Sunday, January 18, 2015

The public education circus continues

DARRELL HUCKABY: The public education circus continues

Wow. Education seems to be all over the news in the state of Georgia this week, and I haven’t seen a lot of positive comments. Go figure.

In Rockdale County, where I live, School Superintendent Rich Autry, whom I love, announced that he was “reluctant to implement” the long awaited $2,500 bonuses promised to the top 10 percent of Rockdale teachers when the school system became part of the federal government’s “Race to the Top” gimmick, designed to give lip service to promoting excellence in education by rewarding the top teachers.

I agree 100 percent with the superintendent on this decision, and not because the top teachers do not deserve more pay. The problem is the way the state and federal government want to go about determining those top teachers. I have said this a million times and I will say it another million if the Lord lets me stay here on Earth long enough. TEST SCORES ALONE DON’T MEASURE TEACHER COMPETENCE OR STUDENT ACHIEVEMENT.

Yes, I meant to shout. Maybe if enough educators shout it often enough and loudly enough someone in the ivory towers in Atlanta and Washington, D. C., will hear it. Not that they would care.

Now understand something. I would have loved to have been paid on the basis of my test scores throughout my teaching career, because my scores were always among the top 10 percent. But I know a lot of teachers who worked just as hard as I did and achieved just as much over the course of the school term whose students would never make the scores that my students made. In today’s convoluted system AP students take the same state tests as the lower level students. It is a lot easier to teach the basics to AP students than to students who may not be reading at grade level.

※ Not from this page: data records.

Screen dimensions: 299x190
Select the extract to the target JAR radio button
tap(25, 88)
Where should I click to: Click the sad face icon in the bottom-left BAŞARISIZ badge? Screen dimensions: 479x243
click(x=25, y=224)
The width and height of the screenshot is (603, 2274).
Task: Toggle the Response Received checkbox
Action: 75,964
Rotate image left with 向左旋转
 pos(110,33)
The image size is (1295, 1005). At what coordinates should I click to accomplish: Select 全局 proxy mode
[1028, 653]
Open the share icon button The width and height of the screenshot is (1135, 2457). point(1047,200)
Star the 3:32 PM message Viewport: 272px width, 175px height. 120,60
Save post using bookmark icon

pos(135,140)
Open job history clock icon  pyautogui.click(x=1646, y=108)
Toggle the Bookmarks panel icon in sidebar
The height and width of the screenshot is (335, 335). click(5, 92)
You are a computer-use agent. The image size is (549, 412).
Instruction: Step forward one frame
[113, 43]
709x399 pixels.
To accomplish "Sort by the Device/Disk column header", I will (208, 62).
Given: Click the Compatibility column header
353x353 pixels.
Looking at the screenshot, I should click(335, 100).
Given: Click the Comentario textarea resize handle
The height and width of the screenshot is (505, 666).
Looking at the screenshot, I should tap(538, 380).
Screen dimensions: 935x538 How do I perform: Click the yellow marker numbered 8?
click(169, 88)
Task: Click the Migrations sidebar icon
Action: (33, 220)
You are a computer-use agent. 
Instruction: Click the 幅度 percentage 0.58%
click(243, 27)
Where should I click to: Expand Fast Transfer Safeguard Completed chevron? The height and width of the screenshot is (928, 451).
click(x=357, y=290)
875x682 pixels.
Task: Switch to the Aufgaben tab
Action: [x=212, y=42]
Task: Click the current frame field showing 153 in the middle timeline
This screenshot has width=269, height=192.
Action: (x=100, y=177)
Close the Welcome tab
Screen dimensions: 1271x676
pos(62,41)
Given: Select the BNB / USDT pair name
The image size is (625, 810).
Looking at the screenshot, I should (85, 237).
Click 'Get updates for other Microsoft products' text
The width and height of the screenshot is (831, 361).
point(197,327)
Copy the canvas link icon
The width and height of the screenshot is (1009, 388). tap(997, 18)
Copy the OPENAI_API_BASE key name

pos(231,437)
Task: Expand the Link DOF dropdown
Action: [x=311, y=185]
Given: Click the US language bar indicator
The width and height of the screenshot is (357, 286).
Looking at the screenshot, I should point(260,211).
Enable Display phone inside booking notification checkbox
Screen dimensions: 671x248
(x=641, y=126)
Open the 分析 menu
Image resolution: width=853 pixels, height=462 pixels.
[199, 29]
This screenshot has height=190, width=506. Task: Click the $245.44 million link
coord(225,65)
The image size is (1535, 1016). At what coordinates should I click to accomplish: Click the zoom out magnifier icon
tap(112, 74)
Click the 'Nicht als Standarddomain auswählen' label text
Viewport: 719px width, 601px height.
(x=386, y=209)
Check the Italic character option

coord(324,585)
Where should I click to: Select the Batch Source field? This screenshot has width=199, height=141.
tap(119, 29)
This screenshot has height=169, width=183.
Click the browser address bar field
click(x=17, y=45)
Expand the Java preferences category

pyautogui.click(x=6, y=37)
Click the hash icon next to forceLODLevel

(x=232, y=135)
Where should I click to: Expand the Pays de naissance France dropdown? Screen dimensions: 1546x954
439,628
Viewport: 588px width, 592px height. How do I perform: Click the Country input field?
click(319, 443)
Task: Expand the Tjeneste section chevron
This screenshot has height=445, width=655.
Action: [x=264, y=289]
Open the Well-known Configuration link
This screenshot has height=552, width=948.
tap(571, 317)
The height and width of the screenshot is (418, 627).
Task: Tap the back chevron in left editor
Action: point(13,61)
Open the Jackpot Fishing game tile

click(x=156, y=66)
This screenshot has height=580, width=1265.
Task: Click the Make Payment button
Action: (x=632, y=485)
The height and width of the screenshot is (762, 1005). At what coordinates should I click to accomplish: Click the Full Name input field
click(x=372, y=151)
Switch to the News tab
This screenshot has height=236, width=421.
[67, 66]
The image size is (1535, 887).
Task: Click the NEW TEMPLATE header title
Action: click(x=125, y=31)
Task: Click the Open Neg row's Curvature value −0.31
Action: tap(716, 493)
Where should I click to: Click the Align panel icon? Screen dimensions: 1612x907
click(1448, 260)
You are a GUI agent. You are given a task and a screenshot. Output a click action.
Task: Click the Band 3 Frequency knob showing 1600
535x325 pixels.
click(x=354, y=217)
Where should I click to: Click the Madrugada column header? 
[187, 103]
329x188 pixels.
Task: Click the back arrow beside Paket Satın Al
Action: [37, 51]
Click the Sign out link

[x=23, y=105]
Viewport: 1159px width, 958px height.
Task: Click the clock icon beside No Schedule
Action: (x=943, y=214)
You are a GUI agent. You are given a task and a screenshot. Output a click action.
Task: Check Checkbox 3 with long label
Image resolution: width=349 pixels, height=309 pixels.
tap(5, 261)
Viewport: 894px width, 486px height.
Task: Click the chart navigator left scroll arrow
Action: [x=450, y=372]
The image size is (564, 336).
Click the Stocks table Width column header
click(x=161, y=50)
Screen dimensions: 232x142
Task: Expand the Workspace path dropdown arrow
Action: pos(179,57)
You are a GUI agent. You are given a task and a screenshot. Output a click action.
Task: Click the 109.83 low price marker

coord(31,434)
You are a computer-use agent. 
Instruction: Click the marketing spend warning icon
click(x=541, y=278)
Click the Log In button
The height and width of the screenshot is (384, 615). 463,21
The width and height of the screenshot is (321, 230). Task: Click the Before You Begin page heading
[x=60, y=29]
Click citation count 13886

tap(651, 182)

A teacher may bring a class of AP students on a hypothetical scale from a level 3 to a level 5 over the course of a term without much difficulty, while the teacher next door may be doing miraculous things to bring the students from a 1 to a 3. In what universe is it fair that the first teacher gets rewarded financially for accomplishing less? I wonder what that would do for teacher morale.

In other news, Nathan Deal has decided that this year he is going to be the education governor. Yeah, good luck with that. He has cut programs and short-changed teachers and presided over declining schools for four years. Now, all of a sudden, he is going to make education his focus. Let me know how that works out for everybody.

In Gwinnett County certain teachers are up in arms over the new AP U.S. History curriculum. They say that the curriculum not only waters down the history of this great nation but that the curriculum and materials used to teach it have a decidedly liberal and anti-American slant. They only say that because it is true. American Exceptionalism is a dirty phrase in most AP circles, the Declaration and Bill of Rights are just documents, and much more attention is paid to our warts as a nation than our accomplishments.

The College Board has been all about making money for years. When I began teaching AP classes they were designed to introduce college-quality rigor to the best highs school students — students who had the motivation, work ethic and mental capacity to go beyond the expectations of standard high school classes. In my school classes were strictly limited to 21 students per class. I taught three classes of 21 students each year for more than a decade and the students had to prove that they were motivated enough and academically qualified to do well in the class before they could enroll.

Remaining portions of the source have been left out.